Snowflake provides an open-source Streamlit app to help add verified queries to your model. To install and use this app, follow these instructions.

  1. Clone the repository. Start by cloning the semantic-model-generator repository. Follow the setup instructions in the repo’s README to provide your Snowflake credentials to the app.

  2. Install the App. Follow the instructions in the admin_app README to install the necessary dependencies and start the app.

  3. Set Up the App. Once the app is running, enter the database, schema, and stage location of your semantic model YAML file into the provided fields. The YAML file will appear in an interactive editor on the left side of the window.

  4. Generate a Query. On the right side of the window, use the chat interface to ask a question that will generate a SQL query.
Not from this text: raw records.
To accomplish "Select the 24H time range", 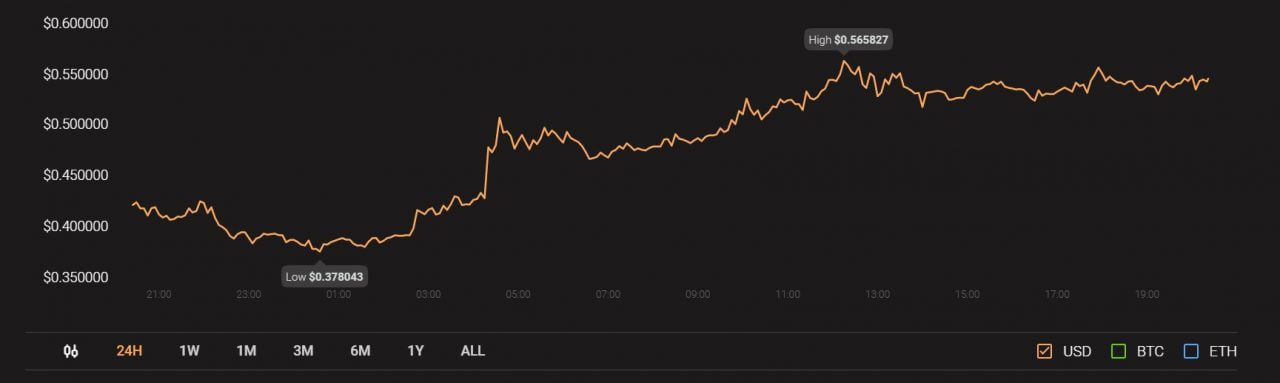I will 129,351.
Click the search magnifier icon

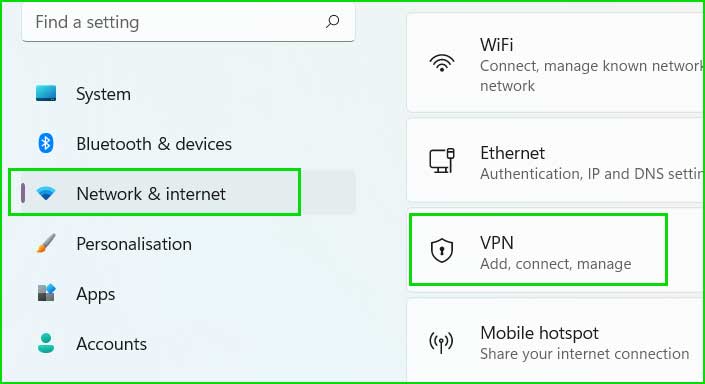(332, 21)
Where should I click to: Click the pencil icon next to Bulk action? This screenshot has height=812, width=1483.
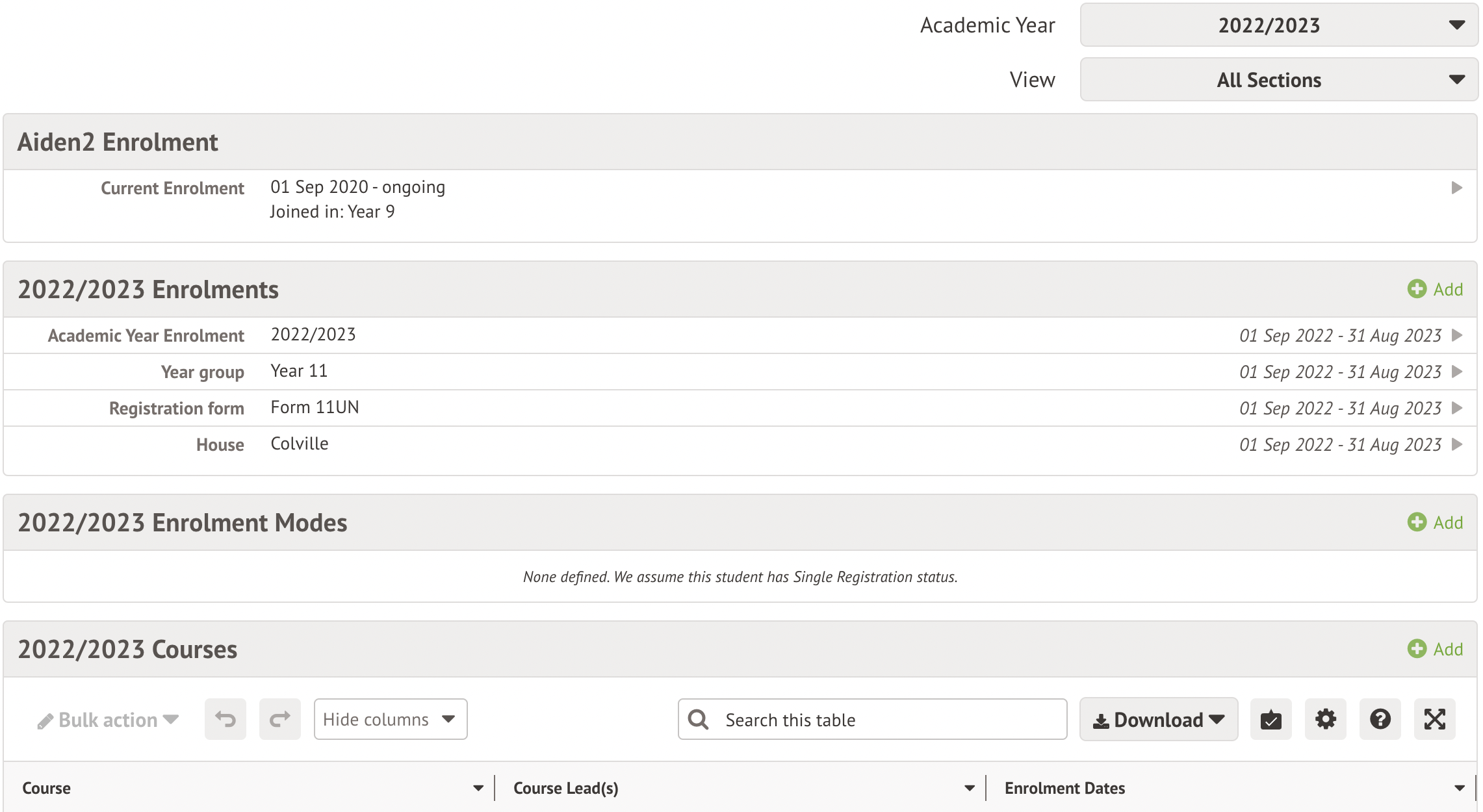pos(44,719)
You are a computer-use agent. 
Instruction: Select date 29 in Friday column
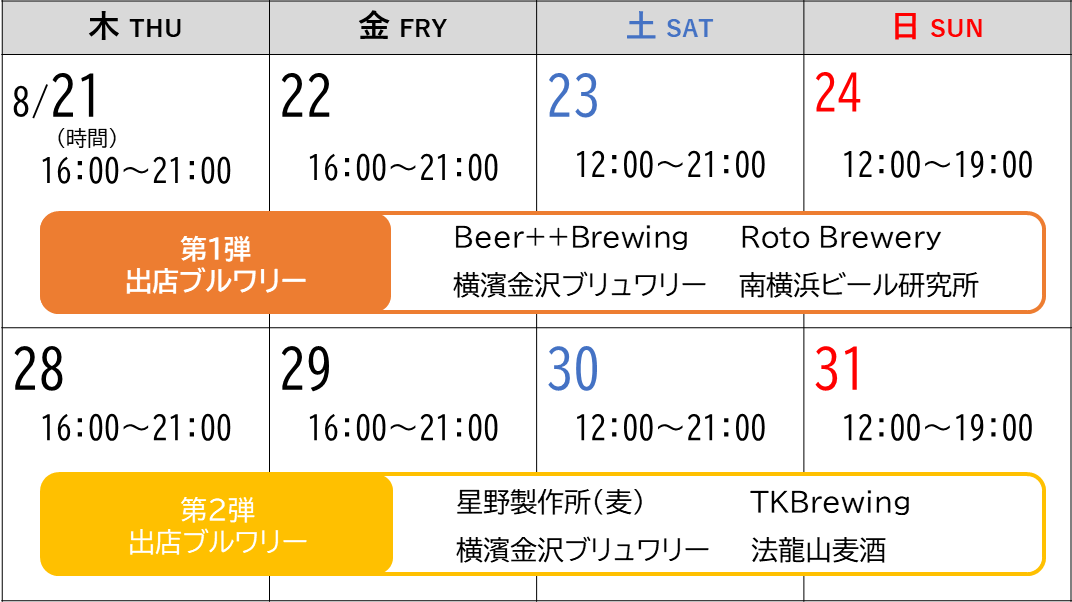point(305,370)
  5. Verify and Save the Query.

  • Inspect the generated query and the results it produces. If it works as expected, select the Save as verified query button below the assistant’s answer to add the query to your semantic model.

  • If the generated query is incorrect, select the Edit button to modify the query. Run the modified query to check if it produces the intended results. Continue editing and testing until the query works as desired. Then select Save as verified query to add it to your semantic model.

  1. Update the Semantic Model. Select the Save button in the bottom left of the window to update the semantic model. Repeat the process to add more queries.

  2. Upload the new YAML file. Once you’re satisfied with the queries you’ve added, select the Upload button, enter a file name for your new YAML file, and select Submit Upload.

When you return to your stage in Snowsight, you’ll see the new semantic model YAML file with your verified queries.

Viewing verified queries used in the Cortex Analyst response

When the user’s question is similar to a query in the Verified Query Repository (VQR), Cortex Analyst uses that query to generate the SQL query in its response. To see which verified query was used, see the confidence field in the API response.